- [GOAL A] Reproduce the rows verbatim, beginning at the line that contains "Open the 终端 terminal from sidebar" and stopping after the line that contains "Looking at the screenshot, I should pos(126,38).".

==== SOURCE PASSAGE ====

Alright, the extra bit of information makes it a little easier to respond.

View PostJAGERBOMB, on 10 August 2010 - 08:31 PM, said:

i ave a group of like 5-6 people that i play with regularly and we all have the same goals and ideas on and off the field and we are all friends. we always consider ourself a team and usually are at smaller local events. i just dont know how to get the recognition of a team other than just "that group of guys".


Simple - Declare that you're a team. Make a name. Build a website. Put up a banner by your vehicles in the parking lot or by your part of the staging area if you want to make one.

The only difference between a group of guys who practice and play together and a team is the name.

Now, it may prove useful to try and get something that matches at events so people know you're a team. Nothing says "team players" than a group with matching jerseys or prominent team patches.

You don't have to standardize all your gear (actually, as a team captain I discourage this because everybody has their own preferences on marker/hopper/mask/etc), just a matching "uniform" will do. One group up in my area for the longest time used a homemade headwrap as their signature (they still use them, but also adopted jerseys). You saw those headwraps and knew they were part of that group.

Quote

We have also been to larger scenario's, but at things like that its hard to get the recognition with there being so many people playing. I dont know how to set us apart from everyone else thats there you know what i mean.


The two things that come to mind for a scenario game:

1. Stand out in appearance -- Remember that signature look I mentioned? Do this. You may have to go for something less subtle than a patch, and more obvious at distance like a specific jersey (either a commercially available one or a custom one) or a specific head gear or something. Travel together and be seen by your friendly forces (and once the firefight starts, by your enemies as well. Part of notoriety in scenario paintball is the enemy reporting the crazy guys with snakeskin jerseys clearing out a force twice their size to take the big objective)

==== DATASET CONTENT ====

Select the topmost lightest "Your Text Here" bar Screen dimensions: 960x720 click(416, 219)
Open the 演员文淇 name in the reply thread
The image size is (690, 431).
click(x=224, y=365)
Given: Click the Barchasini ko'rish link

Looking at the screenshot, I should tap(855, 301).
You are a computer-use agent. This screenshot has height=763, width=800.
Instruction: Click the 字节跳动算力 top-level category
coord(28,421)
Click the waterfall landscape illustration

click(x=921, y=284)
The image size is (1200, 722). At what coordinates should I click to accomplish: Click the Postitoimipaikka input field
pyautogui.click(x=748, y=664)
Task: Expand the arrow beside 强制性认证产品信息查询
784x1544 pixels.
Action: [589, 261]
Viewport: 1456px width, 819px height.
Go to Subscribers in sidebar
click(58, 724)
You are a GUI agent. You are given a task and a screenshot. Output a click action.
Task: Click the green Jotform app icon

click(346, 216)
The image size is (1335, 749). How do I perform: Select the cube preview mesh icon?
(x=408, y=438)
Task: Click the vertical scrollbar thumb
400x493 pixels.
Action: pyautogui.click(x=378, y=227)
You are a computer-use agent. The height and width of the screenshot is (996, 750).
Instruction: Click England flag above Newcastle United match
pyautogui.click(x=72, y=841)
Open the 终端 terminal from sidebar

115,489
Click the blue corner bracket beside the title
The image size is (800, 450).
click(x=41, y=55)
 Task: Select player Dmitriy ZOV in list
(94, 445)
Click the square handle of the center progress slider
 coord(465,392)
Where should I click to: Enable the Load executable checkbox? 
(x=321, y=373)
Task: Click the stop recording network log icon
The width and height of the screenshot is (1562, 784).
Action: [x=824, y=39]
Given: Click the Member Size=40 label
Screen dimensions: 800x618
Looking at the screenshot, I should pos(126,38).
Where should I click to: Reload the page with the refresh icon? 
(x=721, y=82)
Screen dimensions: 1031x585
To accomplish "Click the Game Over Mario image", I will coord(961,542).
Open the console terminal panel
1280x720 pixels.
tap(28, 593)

====

- [GOAL B]
Answer these questions from the paintball team post:
(i) What is the only difference between a team and a group of guys who practice and play together?
(ii) What did one group in the writer's area use as its signature for the longest time?
(iii) How many people are in the group the original poster plays with regularly?

- [EXPECTED OUTPUT A]
Open the 终端 terminal from sidebar

115,489
Click the blue corner bracket beside the title
The image size is (800, 450).
click(x=41, y=55)
 Task: Select player Dmitriy ZOV in list
(94, 445)
Click the square handle of the center progress slider
 coord(465,392)
Where should I click to: Enable the Load executable checkbox? 
(x=321, y=373)
Task: Click the stop recording network log icon
The width and height of the screenshot is (1562, 784).
Action: [x=824, y=39]
Given: Click the Member Size=40 label
Screen dimensions: 800x618
Looking at the screenshot, I should pos(126,38).

- [EXPECTED OUTPUT B]
(i) The name.
(ii) A homemade headwrap.
(iii) Like 5-6 people.